Indeed, Ngozi has had a fascinating 20 years in the industry, starting out in home entertainment at Warner Bros., before moving into audio restoration at the time of the onset of DVDs, cleaning up the studio’s foreign audio in libraries worldwide and releasing them digitally.

“Then digital cinema came along and I was the first digital cinema manager for Warner Bros., serving Europe and the UK, which was a fascinating time. I did that for two years before becoming technical manager at Disney for the UK, handling distribution to the cinemas.

“My most stand-out release and premier was on Star Wars: The Force Awakens. It was the biggest and most challenging title I have ever worked on, with the tightest security guidelines, tightest mastering and localisation turnaround and widest release. It was by far the most highly anticipated worldwide release and premier and it pushed me to my limits, but I’m so proud to have pulled it off successfully.”

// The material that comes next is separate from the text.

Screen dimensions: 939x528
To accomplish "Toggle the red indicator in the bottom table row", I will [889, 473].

She followed that with her first foray into the independent space as head of technical at E1, which proved eye-opening. “I knew everything about delivering into cinemas, but not much else about the film industry. I gained that knowledge and experience at E1 where I learned about minimum guarantees, negotiations, post-production, legal and more,” she explains. “As well as wider discussions around where to place films in the schedule. At Disney you just choose the date and everyone works around you. So having to decide what to release and when, and moving dates around was interesting.”

Ngozi worked at E1 for a year-and-a-half, and was retained as a consultant, but the work finished in March. Like the industry at large, she then went into isolation.

However, she has been boosted so much by the ScreenSkills course that she is determined to climb the ladder and enter the leadership space, having previously accepted that she would always be a manager. “I feel I’m ready, but will have to change my career a bit, especially as distribution and technical operations jobs are few and far between. But I’m determined to stay in the industry and succeed.”

Box-out: Ngozi's advice for those starting out in film distribution

"Understand how you fit into the bigger picture and take an interest in what others around you are doing. How does your work connect with theirs? From production to post-production to distribution and exhibition, we are all part of the chain and every step along the way goes towards achieving that ultimate goal of getting a film on screen. Once you understand the bigger picture and how you fit in, work is much more engaging and can be very exciting."